*Документ*
======

Mirror

Метафизика отсутствия

Где основание наших знаний о мире: в самом мире или, наоборот, в нас самих? Прежде чем этот вопрос стал проблемой, никто не сомневался, что мир или космос самодостаточен и даже божественен, поэтому не человек решает и определяет чем быть миру, а наоборот.

Так думали на родине теоретического мышления в древней Греции Само слово «космос» греческого происхождения. Оно имеет тройное значение. Во-первых, космос – это мир, во-вторых, это порядок и, наконец, это красота. Другими словами для античного грека мир изначально представляет собой порядок и не нуждается в упорядочивании со стороны человека. Но этот порядок не просто односторонне задан человеку и обязывает его волей-неволей себе подчиняться. Он восхищает своей красотой и таким образом не просто получает одобрение со стороны человека, но и молчаливое признание того, что сам он своими силами никогда не смог бы придумать или даже представить такого грандиозного великолепия.

В античной Греции превосходство космоса над человеком оспаривалось только софистами. Знаменитое изречение Протагора: «Человек есть мера всех вещей» стало провокационным высказыванием. Оно побудило лучшие умы того времени дать достойный ответ Протагору и его сторонникам, слова который входили в диссонанс с основным космоцентрическим мировоззрением античности. Следствием такого интеллектуального подъема стало рождение философских учений Платона и Аристотеля, определивших пути развития философской мысли почти на 2500 лет.

======

*Задания для выполнения*
**A.** Выпишите из текста «Метафизика отсутствия» отрывок от слов «Где основание наших» до слов «миру, а наоборот.» включительно.
**B.** Ответьте на вопросы по тексту «Метафизика отсутствия»:
(i) Какие три значения имеет слово «космос»?
(ii) Кто в античной Греции оспаривал превосходство космоса над человеком?
(iii) Учения каких философов родились вследствие интеллектуального подъема?

*Строки данных*
======

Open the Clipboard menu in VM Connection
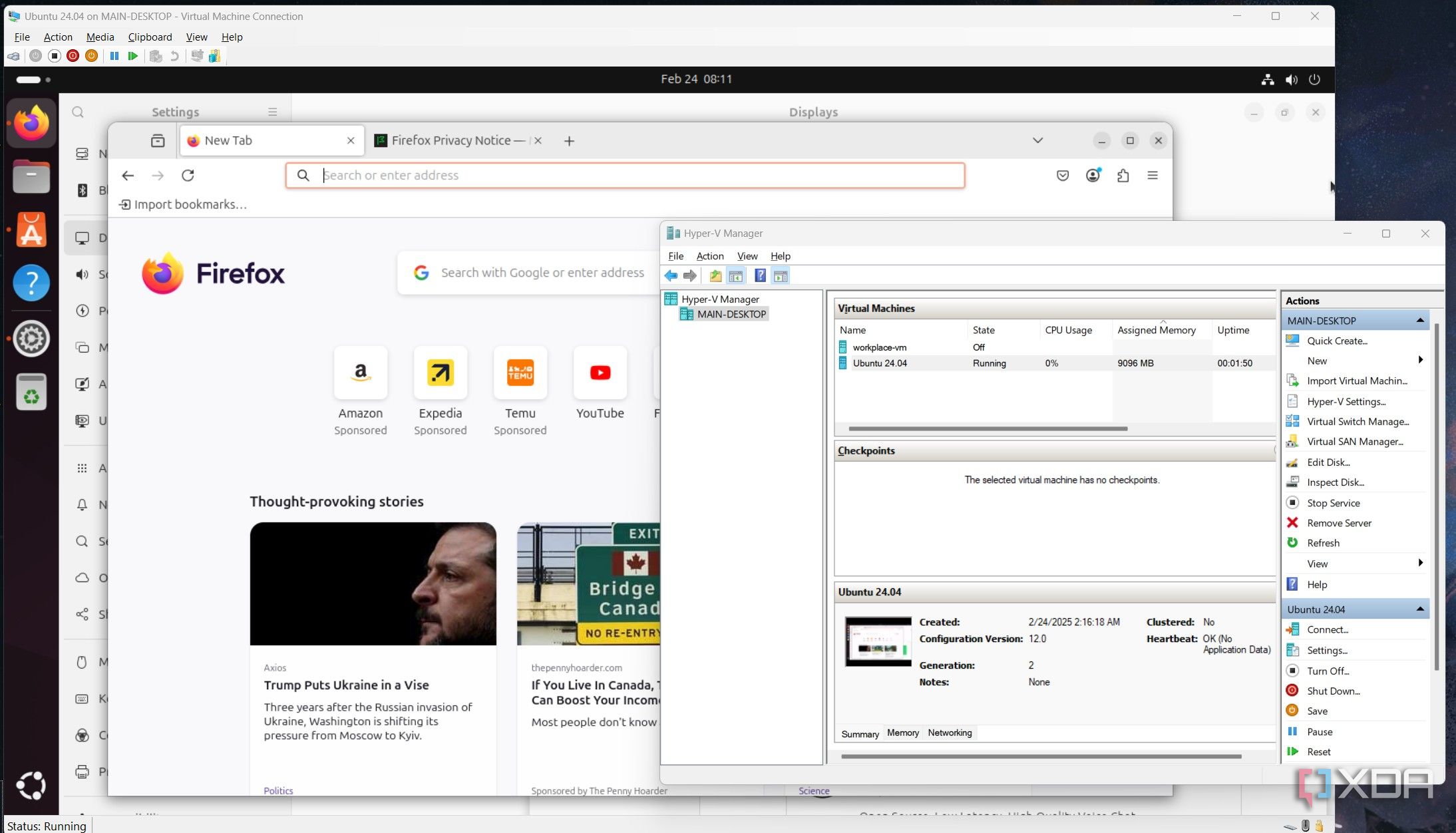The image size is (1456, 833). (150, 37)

======

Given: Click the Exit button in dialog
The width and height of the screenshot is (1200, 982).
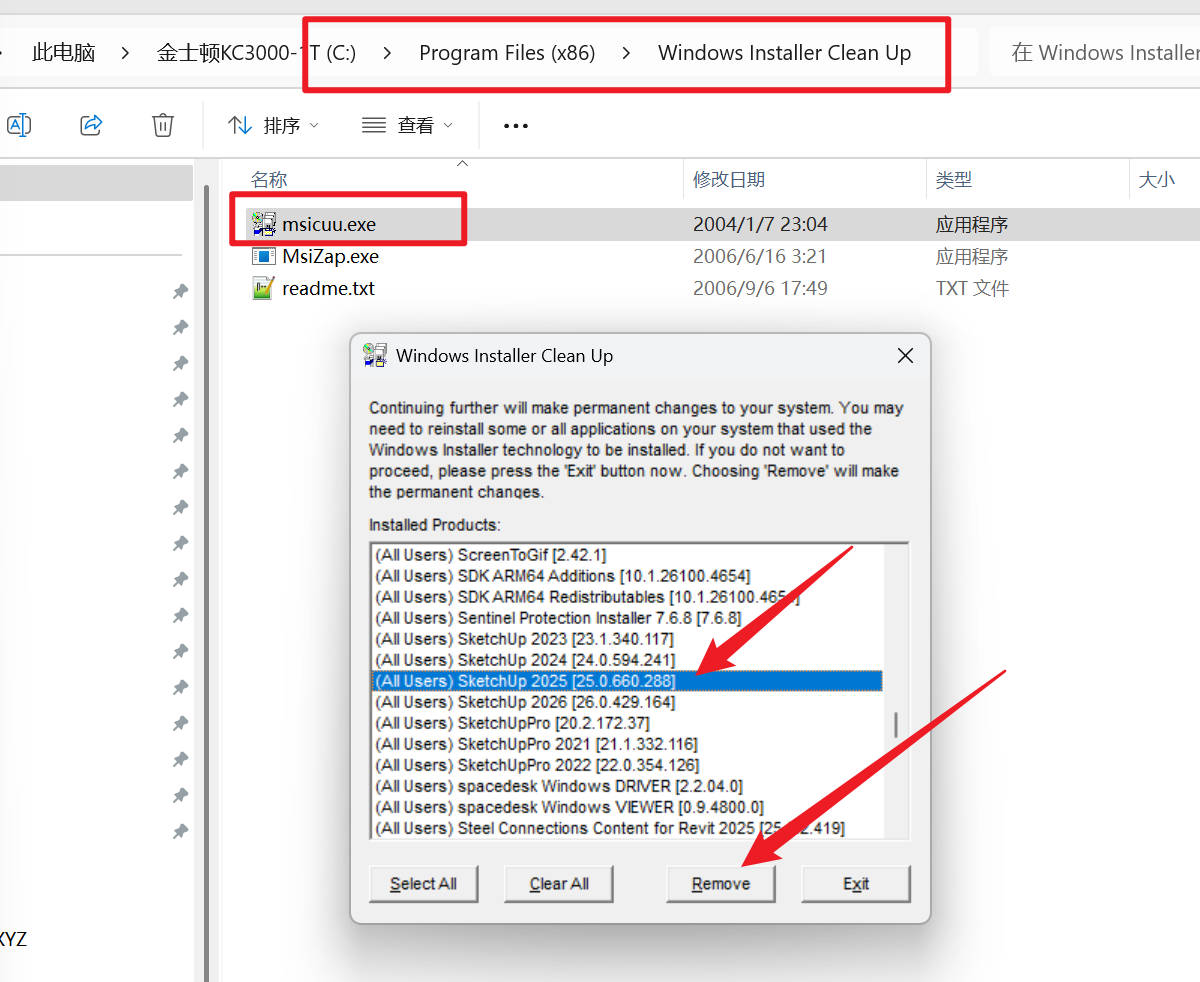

======

*Ответы к заданиям*
**A.**
Где основание наших знаний о мире: в самом мире или, наоборот, в нас самих? Прежде чем этот вопрос стал проблемой, никто не сомневался, что мир или космос самодостаточен и даже божественен, поэтому не человек решает и определяет чем быть миру, а наоборот.

**B.**
(i) Мир, порядок и красота.
(ii) Софисты.
(iii) Платона и Аристотеля.